Uncle Mack told me the story how he had beat Jesse in all the preliminaries and had worn his track shoes out by the time of the day of competition. He stated back in 1936 they did not have sponsors like they do now to make sure you were provided the best for competition.
Jackie was the first African American in sports to be honored by the minting of a U.S. gold and silver coin that was endorsed by President Bill Clinton. His widow Rachel and daughter Sharon continue his legacy and in 1972 established the Jackie Robinson Foundation in New York, providing numerous scholarships to youth around the U.S.
He has been honored with a U.S. postage stamp. Nine thousand articles have been written all over the U.S. since January 1997 commemorating his 50 anniversary of his being the first African American to break baseball’s color barrier. Currently the Jackie Robinson Foundation is raising funds for a lasting tribute to Jackie and that is The Jackie Robinson Museum in New York. While they have raised some funds they still have $25 million to raise and your tax deductible contributions can be made to: The Jackie Robinson Foundation 75 Varick St. NY, NY 10013. It will be a joy for Rachel, his widow, who has worked so hard for many years to keep his legacy alive to see this become a reality. She is in her 90s.
Upon opening my medical practice, Cairo Family Medical Center, PC, the fall of 1996, I was surprised that many of my pediatric patients had never heard of America’s baseball legend Jackie Robinson and what he did in America to open doors of opportunity for so many African Americans. I wanted them to know that great peopl that look like them have come from little towns like Cairo. I felt it necessary to established the Jackie Robinson Cairo Memorial Institute, Inc and began Youth Leadership Institute directed by the Honorable W. Louis Sands from Albany. We wanted to commemorate his great contribution to society and because Jackie was a role model for youth keeping his memory alive, enhancing leadership skills in our youth giving scholarships and encouraging them to excel.

[Pixel coordinate grounding data]
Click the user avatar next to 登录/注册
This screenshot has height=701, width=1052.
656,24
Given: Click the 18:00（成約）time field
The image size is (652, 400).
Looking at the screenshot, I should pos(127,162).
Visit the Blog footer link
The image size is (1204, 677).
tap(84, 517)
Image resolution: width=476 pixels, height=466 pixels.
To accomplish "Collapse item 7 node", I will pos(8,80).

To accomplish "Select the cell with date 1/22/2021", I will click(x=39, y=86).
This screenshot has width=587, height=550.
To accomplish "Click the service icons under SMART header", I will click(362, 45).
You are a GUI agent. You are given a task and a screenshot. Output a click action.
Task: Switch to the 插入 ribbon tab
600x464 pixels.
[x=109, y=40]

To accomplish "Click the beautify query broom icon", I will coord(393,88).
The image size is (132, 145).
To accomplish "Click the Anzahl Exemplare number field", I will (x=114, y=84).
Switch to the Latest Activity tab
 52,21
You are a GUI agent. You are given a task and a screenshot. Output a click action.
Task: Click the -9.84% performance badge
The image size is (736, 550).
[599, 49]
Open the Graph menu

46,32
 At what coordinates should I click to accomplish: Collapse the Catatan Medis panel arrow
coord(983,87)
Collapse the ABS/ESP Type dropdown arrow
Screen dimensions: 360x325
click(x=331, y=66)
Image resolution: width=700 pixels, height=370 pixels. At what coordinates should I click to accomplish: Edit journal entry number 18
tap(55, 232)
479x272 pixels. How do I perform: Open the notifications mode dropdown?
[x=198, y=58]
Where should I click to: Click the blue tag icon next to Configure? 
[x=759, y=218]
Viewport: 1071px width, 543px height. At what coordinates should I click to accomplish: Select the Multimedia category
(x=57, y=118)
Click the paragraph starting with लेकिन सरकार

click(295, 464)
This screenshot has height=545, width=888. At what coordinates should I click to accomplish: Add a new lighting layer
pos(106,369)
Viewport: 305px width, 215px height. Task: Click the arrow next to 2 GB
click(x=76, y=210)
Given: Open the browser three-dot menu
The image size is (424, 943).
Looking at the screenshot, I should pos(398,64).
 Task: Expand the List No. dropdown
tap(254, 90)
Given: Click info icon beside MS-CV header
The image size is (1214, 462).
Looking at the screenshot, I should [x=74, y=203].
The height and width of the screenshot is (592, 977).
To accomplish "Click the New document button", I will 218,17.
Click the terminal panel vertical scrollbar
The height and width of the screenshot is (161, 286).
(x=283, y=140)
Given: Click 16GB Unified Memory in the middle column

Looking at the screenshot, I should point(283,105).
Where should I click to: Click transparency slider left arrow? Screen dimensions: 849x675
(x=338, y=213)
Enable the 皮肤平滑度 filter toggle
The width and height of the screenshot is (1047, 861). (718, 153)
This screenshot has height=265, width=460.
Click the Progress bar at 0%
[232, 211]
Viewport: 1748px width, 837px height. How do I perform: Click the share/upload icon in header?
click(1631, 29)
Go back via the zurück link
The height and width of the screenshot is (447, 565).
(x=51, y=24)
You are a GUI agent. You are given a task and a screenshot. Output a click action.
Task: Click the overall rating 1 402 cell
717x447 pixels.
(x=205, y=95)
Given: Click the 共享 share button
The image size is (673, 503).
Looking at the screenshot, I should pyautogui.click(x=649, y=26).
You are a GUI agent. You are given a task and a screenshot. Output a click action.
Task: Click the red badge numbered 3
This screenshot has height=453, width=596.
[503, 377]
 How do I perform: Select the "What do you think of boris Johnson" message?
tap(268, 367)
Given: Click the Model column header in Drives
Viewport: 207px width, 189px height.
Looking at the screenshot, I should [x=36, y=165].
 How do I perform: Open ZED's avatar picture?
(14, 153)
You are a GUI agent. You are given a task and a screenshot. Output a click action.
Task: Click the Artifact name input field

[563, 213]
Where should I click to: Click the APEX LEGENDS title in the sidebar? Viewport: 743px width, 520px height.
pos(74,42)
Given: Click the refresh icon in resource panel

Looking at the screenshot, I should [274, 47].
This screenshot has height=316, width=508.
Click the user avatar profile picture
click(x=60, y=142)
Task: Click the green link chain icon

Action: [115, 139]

What you need to do =>
- a) Translate this sentence from the Jackie Robinson text into Spanish: "He has been honored with a U.S. postage stamp."
- b) According to the Jackie Robinson text, in what year was the Jackie Robinson Foundation established?
- c) Continue the Jackie Robinson text, starting after its final sentence.

Answers by task =>
- a) Ha sido homenajeado con un sello postal de EE. UU.

- b) It was established in 1972.

- c)
We had several concerts and banquets with special guest as speakers, Stedman Graham of Chicago (Oprah Winfrey’s partner), Dr. Bobby Jones and Nashville Super Choir performed in concert, and U.S. Senator Max Cleland, just to name a few. In 1997, I was successful in renaming Highway 93 the “Jackie Robinson Memorial Highway” and then Governor Zell Miller accepted my invitation as keynote speaker for the highway dedication. A Georgia historical marker was placed at the family homesite.
Over the years we have had The Jackie Robinson Essay Contest and will commemorate Jackie breaking the color barrier in Major League Baseball. With the support of Cairo and Grady County, signs were erected in city noting “Cairo, the Birthplace of Jackie Robinson.” Cairo High School renamed its baseball field the Jackie Robinson Field.
In 1998, I was invited to Atlanta Braves Games to celebrate the Jackie Robinson Day ceremony, when Jackie was Inducted into the Georgia Sports Hall of Fame posthumously, to receive his plaque. It was an exciting day honoring Jackie Robinson and an honor to meet the “Home Run King of Baseball” Hank Aaron. Mr. Aaron shared with me his gratitude and appreciation to Jackie Robinson for whom he stated “was his hero who opened the doors of opportunity for Blacks to Major League Baseball that he will never forget!” Sadly, Mr. Aaron passed away recently. He too was a legend who truly made a positive impact on the lives of so many others. He lasting legacy will continue on in the lives of many youth he has helped to achieve their goals in life.
In December 2009, the Cairo-Grady County community established The Jackie Robinson Boys and Girls Club for our youth ages 6-16 to increase academic performance in school, build character and teach critical decision-making skills. It is directed by Mr. Stephen Francis.
Jackie Robinson is the first and only native from Cairo/Grady County to have been so honored with the accolades mentioned.
Jackie Robinson’s contributions to society are Unprecedented. Happy birthday cousin Jackie, Georgia’s native son!!!! You may be gone but never forgotten. Your legacy will live one.